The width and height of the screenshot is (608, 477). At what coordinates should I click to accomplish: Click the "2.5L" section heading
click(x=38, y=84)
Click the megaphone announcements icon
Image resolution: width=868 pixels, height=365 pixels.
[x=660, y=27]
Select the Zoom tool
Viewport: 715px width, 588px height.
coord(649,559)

> What to work on
Type the entries out again so that they match exactly.

> Answer to this task
The width and height of the screenshot is (608, 477). At what coordinates should I click to accomplish: Click the "2.5L" section heading
click(x=38, y=84)
Click the megaphone announcements icon
Image resolution: width=868 pixels, height=365 pixels.
[x=660, y=27]
Select the Zoom tool
Viewport: 715px width, 588px height.
coord(649,559)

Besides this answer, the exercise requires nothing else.